* Uralkali at centre of dispute between Russia and Belarus
* Kerimov, partners want a premium for Uralkali-sources
* Search for buyer acceptable to the Kremlin continues-sources
* Potential buyers want guarantee of good relations with Belarus-sources
By Polina Devitt and Douglas Busvine
MOSCOW, Sept 25 (Reuters) - Russian billionaire Mikhail Prokhorov’s investment group Onexim has joined a list potential bidders for a stake in potash producer Uralkali, as the search continues for a peacemaker to end a row that has soured relations with Belarus.
Tycoon-turned-politician Prokhorov was linked by Bloomberg on Wednesday to the stake owned by his former partner Suleiman Kerimov, who has come under pressure after Uralkali in July quit a sales cartel with state-owned Belaruskali that had controlled two-fifths of the world market.
The dissolution of the pact threatens to push prices down 25 percent, a massive blow to the fragile economy of Belarus which relies on exports of potash, a major fertiliser ingredient, for 12 percent of state revenue.
Uralkali CEO Vladislav Baumgertner has been in a KGB prison in Minsk for nearly a month, and faces up to 10 years in jail on charges of abuse of office, raising pressure for a change of ownership that could bring about a reconciliation.
Kerimov is not under pressure to sell, one financial source familiar with his position said, but a search is under way for a buyer acceptable to the Kremlin who would be able to “pour oil on troubled waters”.
Prokhorov, a metals and banking tycoon who owns the Brooklyn Nets pro basketball team, ran against Vladimir Putin in last year’s presidential vote but is widely seen as a card-carrying member of Russia’s establishment.
Onexim declined to comment, as did Kerimov’s investment company, Nafta.
Kerimov owns a 21.75 percent stake in Uralkali through his foundation. Together with his partners, Filaret Galtchev and Anatoly Skurov, he controls 33 percent of Uralkali.
Three sources familiar with the matter told Reuters that nothing had been decided so far, with one adding: “Everybody is going around in circles.”
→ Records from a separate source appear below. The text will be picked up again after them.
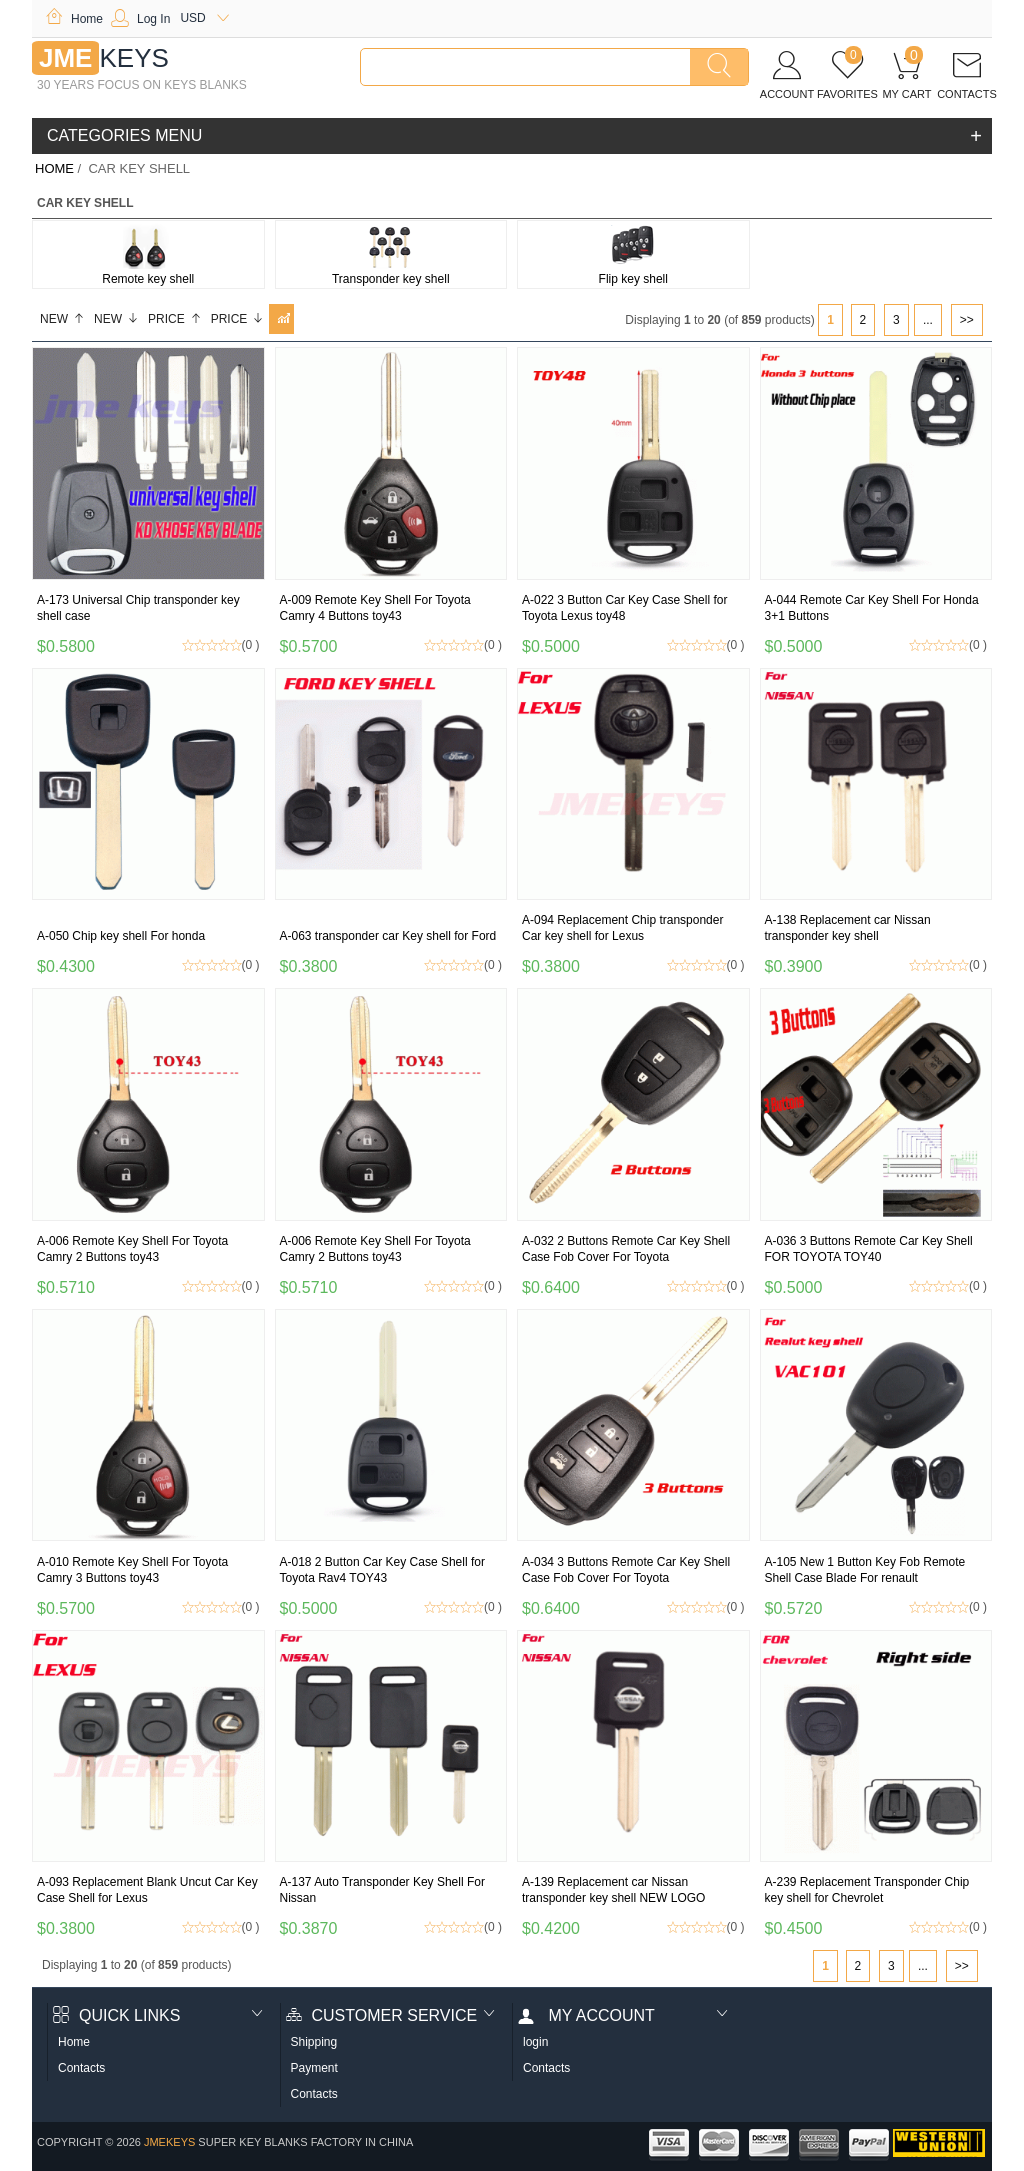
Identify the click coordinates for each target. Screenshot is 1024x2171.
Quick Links (116, 2015)
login (535, 2042)
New (62, 319)
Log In (140, 19)
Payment (314, 2068)
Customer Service (382, 2015)
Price (175, 319)
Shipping (314, 2042)
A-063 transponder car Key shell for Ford (388, 936)
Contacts (81, 2068)
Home (74, 19)
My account (586, 2015)
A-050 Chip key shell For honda (121, 936)
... (928, 320)
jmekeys (169, 2142)
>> (967, 320)
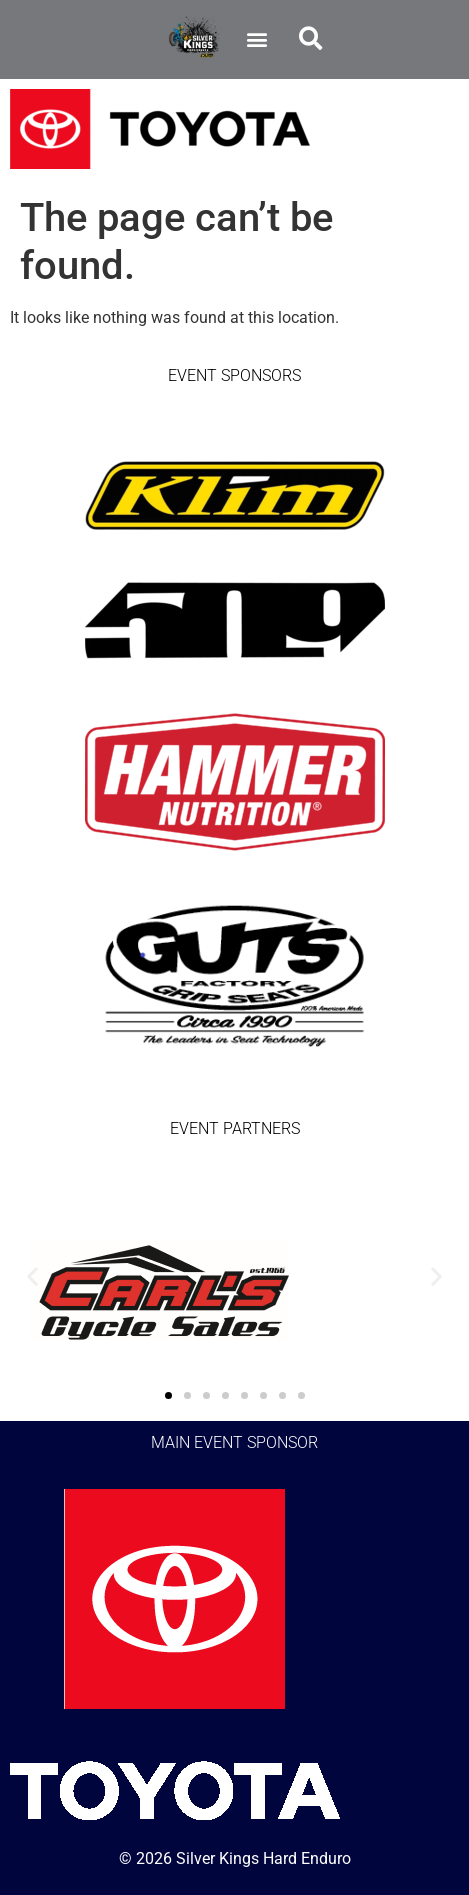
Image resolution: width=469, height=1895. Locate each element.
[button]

Two of the sources said Kerimov and his partners wanted a premium for the asset, while the potential buyers were seeking a guarantee that good relations with Belarus would be restored.
“It’s an attempt to organise a beauty contest,” one said.
Chinese sovereign wealth fund China Investment Corp acquired a 12.5 percent stake in Uralkali, via a bond exchange deal on Tuesday. The deal was triggered when Uralkali’s market value fell below $20 billion, a level that could serve as a benchmark for future deals.
Analysts say the Chinese deal, on behalf of a country that is the world’s top potash importer, might complicate attempts to revive the Russia-Belarus potash cartel
Prokhorov joins a roll-call of candidates that have been linked in press reports to Uralkali, including Norilsk Nickel , the Arctic miner run by Vladimir Potanin - another former partner. Norilsk has denied any interest.
Also linked to the stake has been Vladimir Evtushenkov, majority owner of telecoms-to-oil conglomerate Sistema.
Evtushenkov has also denied his interest and, in an interview on Wednesday, CEO Mikhail Shamolin told Reuters that Sistema was not considering any offers.
Political contacts between Moscow and Minsk have intensified this week, with Russian President Vladimir Putin meeting his Belarussian counterpart Alexander Lukashenko on the fringes of a regional summit on Monday.
Prime Minister Dmitry Medvedev told reporters on Wednesday he would discuss the matter with his Belarussian opposite number, Mikhail Myasnikovich.
It was Myasnikovich who invited Baumgertner to a meeting on Aug. 26 after which the Uralkali CEO was detained, triggering public protests by the company’s chairman, former Kremlin chief of staff Alexander Voloshin.
“(We) will (discuss) everything, of course, definitely,” Medvedev told reporters in Astana, the capital of Kazakhstan.
Uralkali shares were up 1.4 percent in Moscow, outperforming a 0.8-percent rise on the Moscow index.